TEXT PASSAGE
Import Libaries and Packages

In [1]:
import jax
import jax.numpy as jnp
from memo import memo
from functools import cache
from itertools import product

Magic Numbers for Roles, Actions and Intents (readability)

In [2]:
ATTACKER = 0
DEFENDER = 1
HEALER = 2

ATTACK = 0
DEFEND = 1
HEAL = 2
NUM_ACTIONS = 3

ENEMY_NO_ATTACK_INTENT = 0
ENEMY_ATTACK_INTENT = 1

Define environment parameters
* Max Team HP (also assumed to be team init HP)
* Max Enemy HP (also assumed to be enemy init HP)
* Players and their stats
* Role assignment under consideration
* boss damage
* enemy's attack probability in a given round
* epsilon, randomness in action
* time horizon for Markov Game simulation

In [3]:
TeamMaxHP       = 10
EnemyMaxHP      = 10

player_stats    = jnp.array([
    [2,2,2],        # Player 1 stats: [Attack, Defense, Healing]
    [2,2,2],        # Player 2 stats: [Attack, Defense, Healing]
    [2,2,2],        # Player 3 stats: [Attack, Defense, Healing]
])

DATASET RECORDS
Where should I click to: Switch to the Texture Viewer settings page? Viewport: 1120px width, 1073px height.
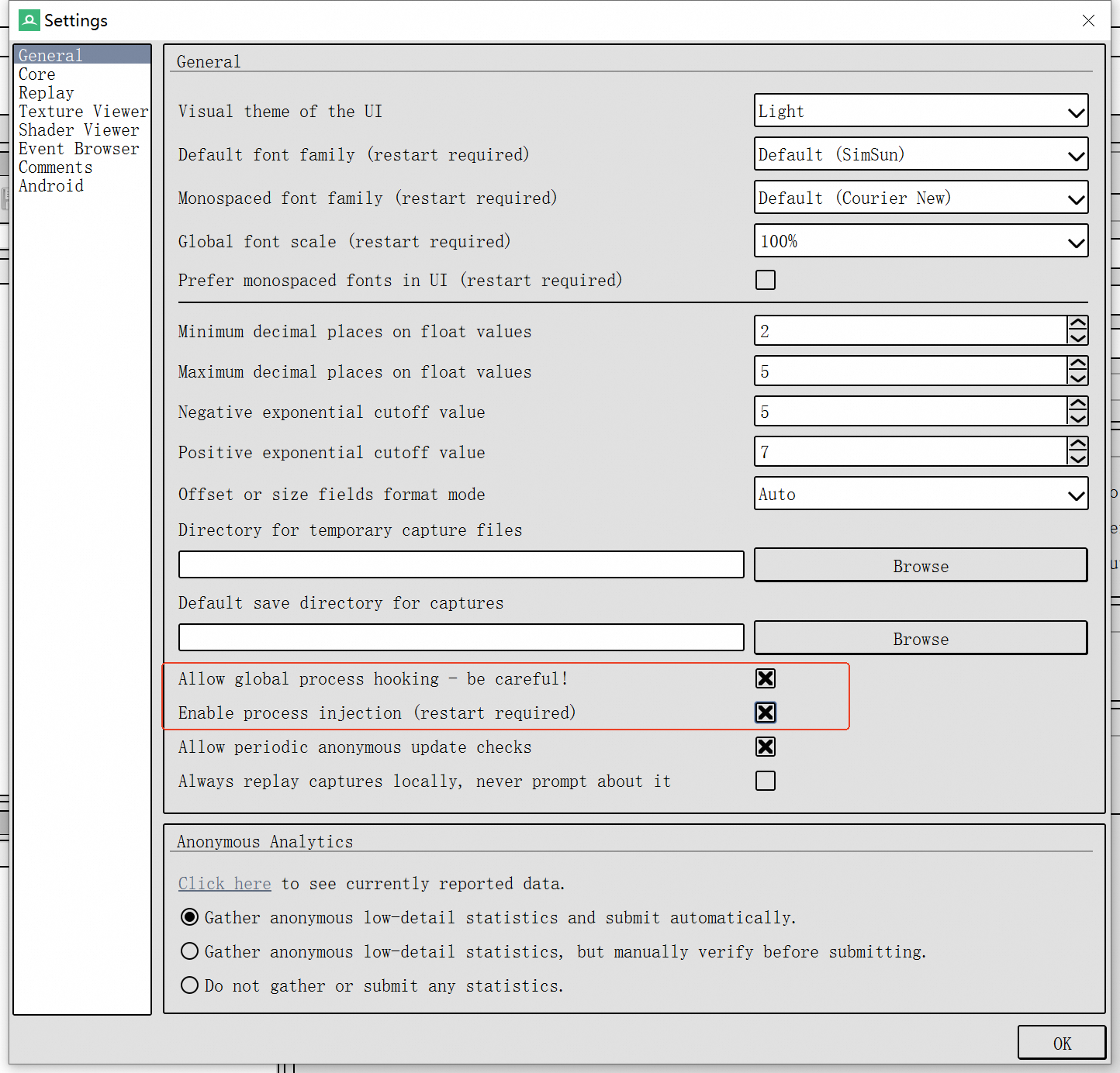pyautogui.click(x=83, y=111)
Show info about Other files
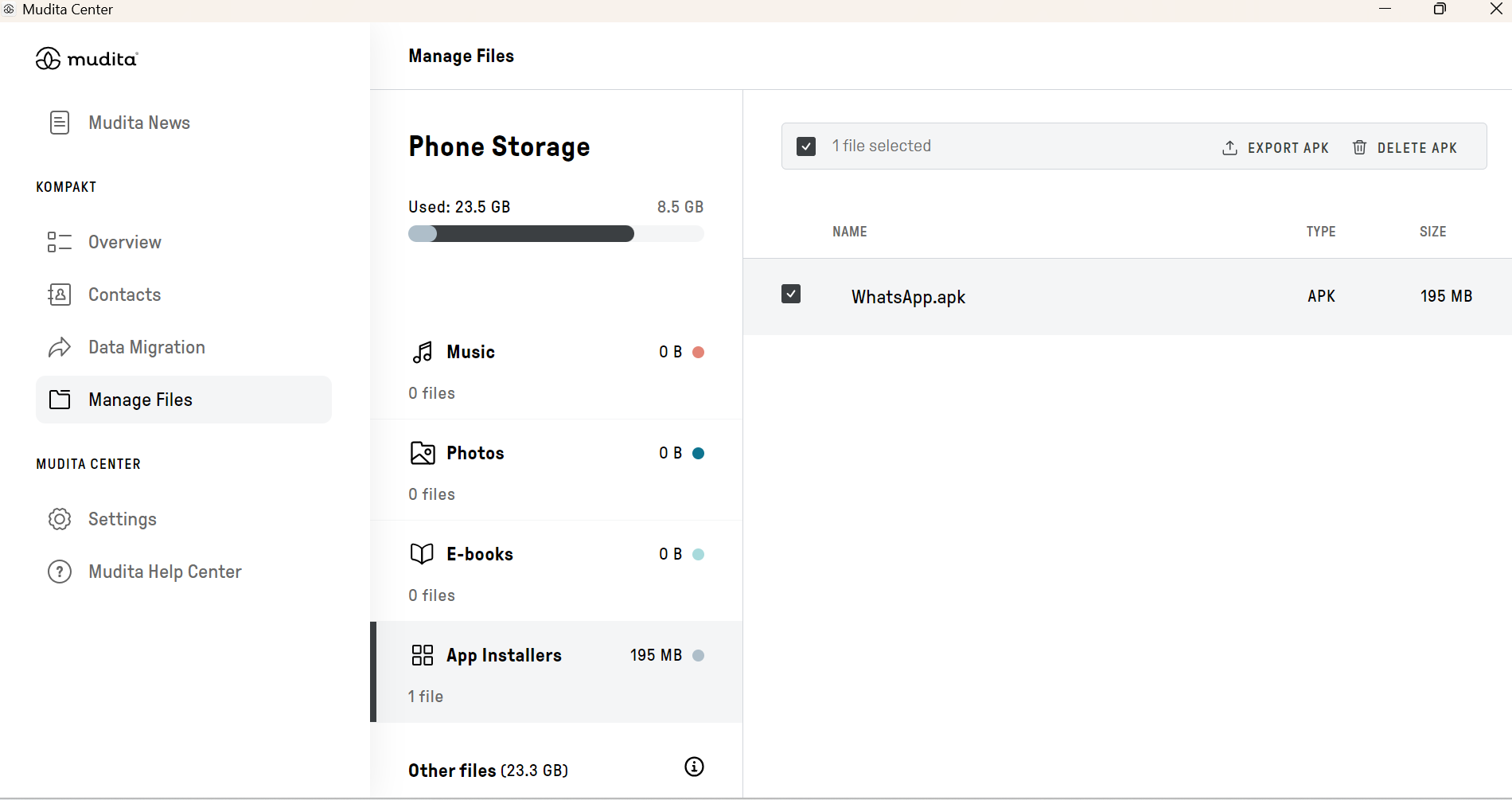 coord(694,767)
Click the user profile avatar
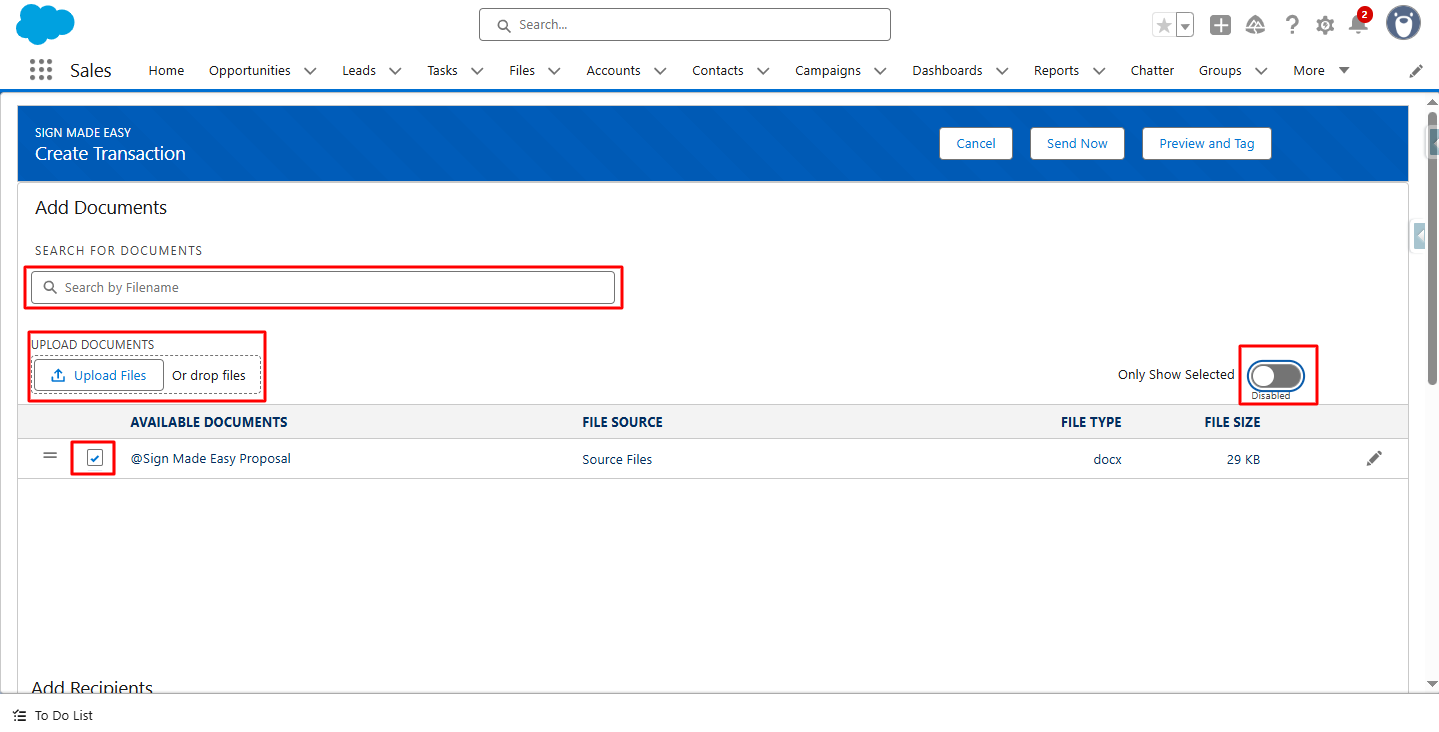1439x732 pixels. pos(1403,24)
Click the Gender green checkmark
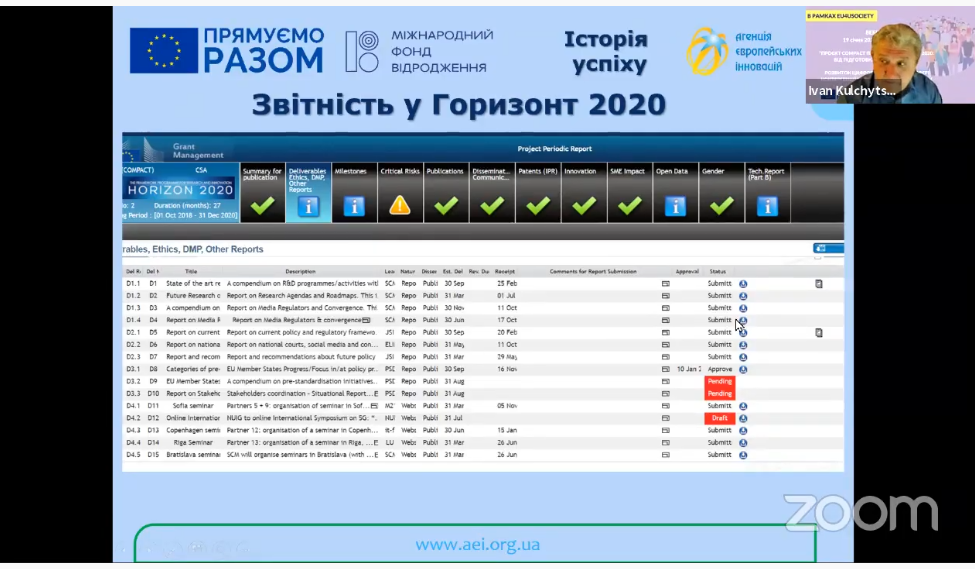Screen dimensions: 975x569 tap(721, 206)
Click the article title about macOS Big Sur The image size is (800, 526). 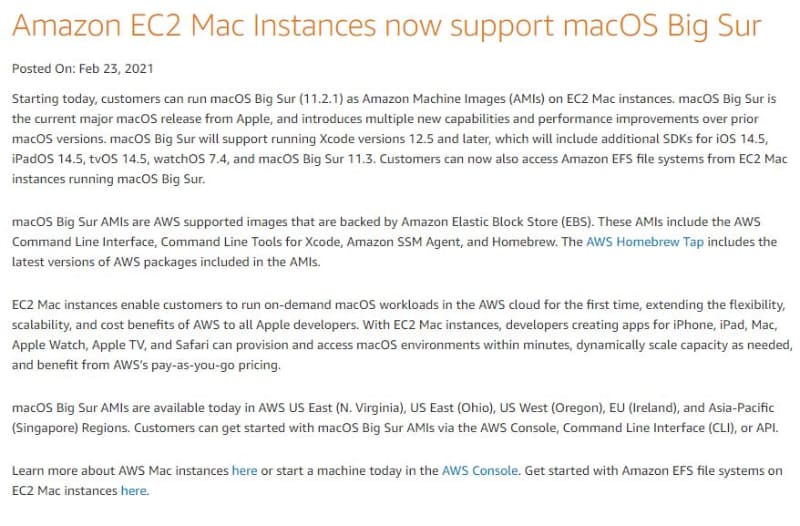[x=388, y=25]
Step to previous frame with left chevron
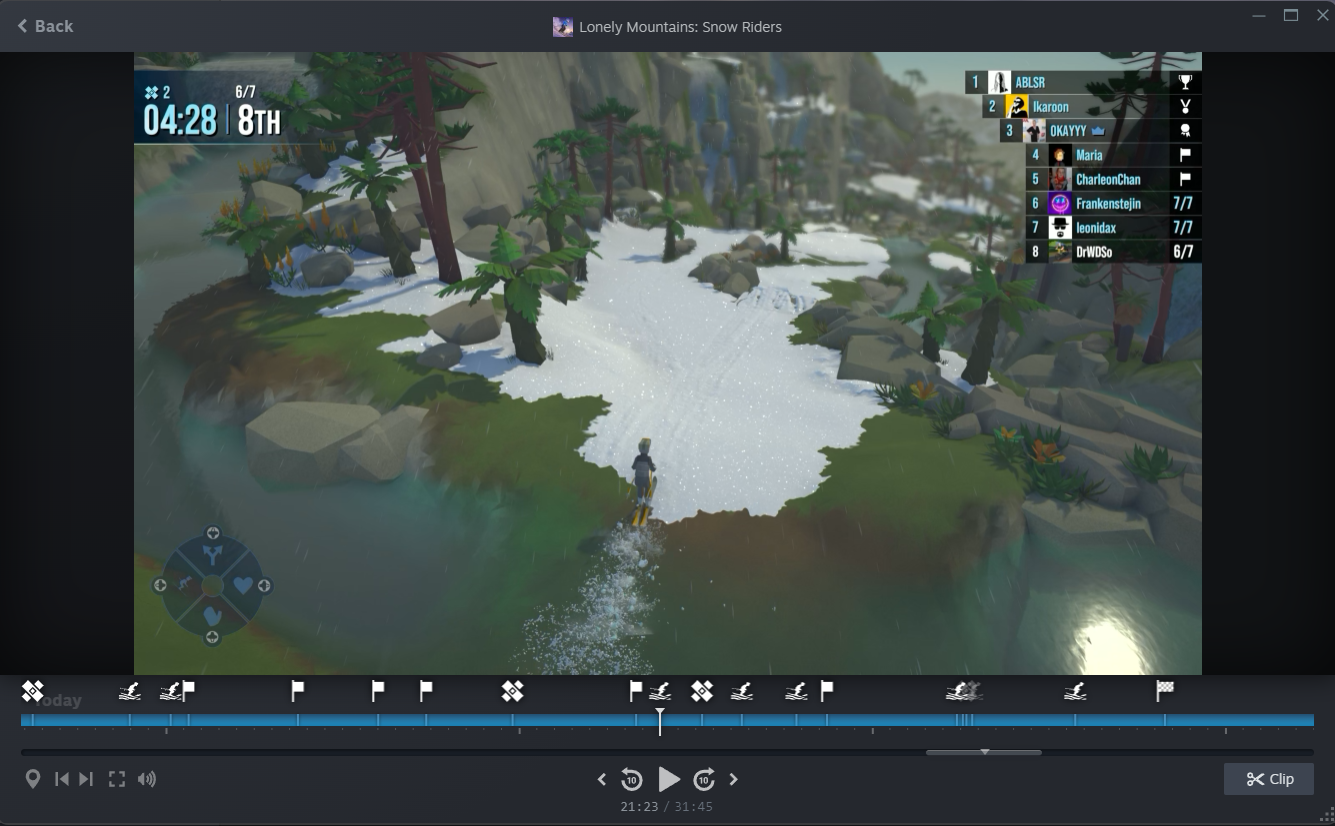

TRY IT
Reproduce the stretch of the notebook code from "Import Libaries and" through "and Intents (readability)". The entries have no connection to the notebook code.

FINISHED EXERCISE
Import Libaries and Packages

In [1]:
import jax
import jax.numpy as jnp
from memo import memo
from functools import cache
from itertools import product

Magic Numbers for Roles, Actions and Intents (readability)